2. Discussion of Background
So-called solid-jet atomizers, inter alia, are used in order to atomize liquid fuels. In such a nozzle, the liquid fuel is ejected under high pressure from a prechamber through a circular injection orifice of a certain guide length. The resulting fuel jet disintegrates in a more or less static environment to form a fine spray. In order to produce a sufficiently fine spray for the combustion, however, a relatively high fuel pressure is required, as is applied only during full load of a gas-turbine plant. On the other hand, on account of the low fuel flow rate, only a low fuel pressure is required, for example, during the ignition of a combustion chamber or when running the plant up to speed after the ignition. However, since the atomization of the liquid fuel by means of a solid-jet atomizer naturally leads to relatively large droplets during part load of the gas-turbine plant, the conventional solid-jet atomizers are not suitable for the part-load operation of a gas-turbine plant.

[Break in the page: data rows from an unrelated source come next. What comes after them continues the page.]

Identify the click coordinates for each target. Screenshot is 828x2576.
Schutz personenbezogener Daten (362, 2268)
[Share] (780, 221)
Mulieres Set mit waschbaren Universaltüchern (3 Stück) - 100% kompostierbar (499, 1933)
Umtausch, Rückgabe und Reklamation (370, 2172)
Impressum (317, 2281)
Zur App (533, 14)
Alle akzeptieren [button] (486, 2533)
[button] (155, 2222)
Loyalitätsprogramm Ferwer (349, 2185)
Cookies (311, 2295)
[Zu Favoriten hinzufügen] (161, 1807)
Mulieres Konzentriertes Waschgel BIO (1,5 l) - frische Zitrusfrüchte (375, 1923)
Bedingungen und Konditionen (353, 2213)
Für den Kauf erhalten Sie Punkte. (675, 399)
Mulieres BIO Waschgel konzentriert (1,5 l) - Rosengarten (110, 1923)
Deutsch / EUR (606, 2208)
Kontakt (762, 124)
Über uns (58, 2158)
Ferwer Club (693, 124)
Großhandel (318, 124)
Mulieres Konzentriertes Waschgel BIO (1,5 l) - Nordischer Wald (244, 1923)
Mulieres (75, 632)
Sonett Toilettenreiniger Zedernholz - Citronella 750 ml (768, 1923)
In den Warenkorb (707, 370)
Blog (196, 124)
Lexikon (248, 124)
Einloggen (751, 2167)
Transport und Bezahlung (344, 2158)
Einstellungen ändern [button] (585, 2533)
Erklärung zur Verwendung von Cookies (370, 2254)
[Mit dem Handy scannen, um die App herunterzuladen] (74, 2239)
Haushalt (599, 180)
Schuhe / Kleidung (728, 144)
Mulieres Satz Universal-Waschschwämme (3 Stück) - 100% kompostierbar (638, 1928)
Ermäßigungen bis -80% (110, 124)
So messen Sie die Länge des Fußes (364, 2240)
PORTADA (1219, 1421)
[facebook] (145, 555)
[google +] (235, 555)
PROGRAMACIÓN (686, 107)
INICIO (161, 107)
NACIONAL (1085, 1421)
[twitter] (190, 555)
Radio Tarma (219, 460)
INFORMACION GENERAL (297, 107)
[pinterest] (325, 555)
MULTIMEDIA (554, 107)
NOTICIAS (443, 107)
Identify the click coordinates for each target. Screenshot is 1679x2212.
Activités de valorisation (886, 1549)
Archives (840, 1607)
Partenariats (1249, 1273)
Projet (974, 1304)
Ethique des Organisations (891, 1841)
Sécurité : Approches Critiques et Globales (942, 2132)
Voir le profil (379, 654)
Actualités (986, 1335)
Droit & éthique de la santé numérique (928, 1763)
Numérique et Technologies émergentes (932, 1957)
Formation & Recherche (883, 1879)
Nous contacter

In order to nonetheless obtain fine droplets, the nozzle may additionally be provided with a so-called ignition stage. This ignition stage is a second atomizer which is designed for correspondingly low flow rates and therefore ensures sufficiently fine atomization of the liquid fuel during part load. Such a solution is disclosed by the textbook "Atomization and sprays", by A. Lefebvre, West Lafayette, Ind. 1989, page 120, FIG. 4.21. However, this nozzle, with its two fuel feed lines and with two fuel ducts which lie radially one above the other and to which fuel is admitted according to the fuel mass flow required, requires a relatively large construction space. In addition, the components used are naturally of intricate design, as a result of which the nozzle is more susceptible to trouble. The use of more than two atomizers in one nozzle adds to said disadvantages. In addition, a corresponding number of fuel feed lines with various control valves are necessary, as a result of which not only the design input but also the costs increase. During changeover to the atomizer required in each case, discontinuity occurs in the fuel flow and this may lead to extinction of the burner.
Also disclosed by the textbook "Atomization and sprays", by A. Lefebvre, West Lafayette, Indiana 1989, on pages 142-144 and FIG. 4.50, is an atomizer. for liquid fuels, in which atomizer an auxiliary gas is introduced into the liquid flow upstream of the injection orifice. To this end, a gas tube is arranged in the interior of the liquid-fuel tube, which gas tube ends upstream of the injection orifice and is provided with a plurality of discharge orifices for the auxiliary gas. The auxiliary gas is injected into the liquid flow at a low velocity and at a pressure only marginally higher than that of the liquid flow. The auxiliary gas issuing into the liquid forms gas bubbles, the effect of which is to produce relatively thin shreds and ribbons of liquid in the liquid flow. Since such liquid flows of smaller diameter are easier to break up into a fine spray, the atomization of the liquid fuel is improved in this way. The total volumetric flow to be atomized is increased by the injection of the auxiliary gas into the liquid-fuel tube, so that sufficient atomization of the fuel can be achieved by means of a solid-jet atomizer even during part load.
The disadvantage of such an atomizer, however, is that it cannot be used during full load of the gas-turbine plant, i.e. at high fuel pressure. In order to ensure the injection of the auxiliary gas into the liquid fuel and thus the operability of the atomizer during this operating state, the auxiliary gas must be highly compressed. However, this is very expensive and is not possible without an external supply of energy. Therefore such atomizers have not been widely adopted hitherto.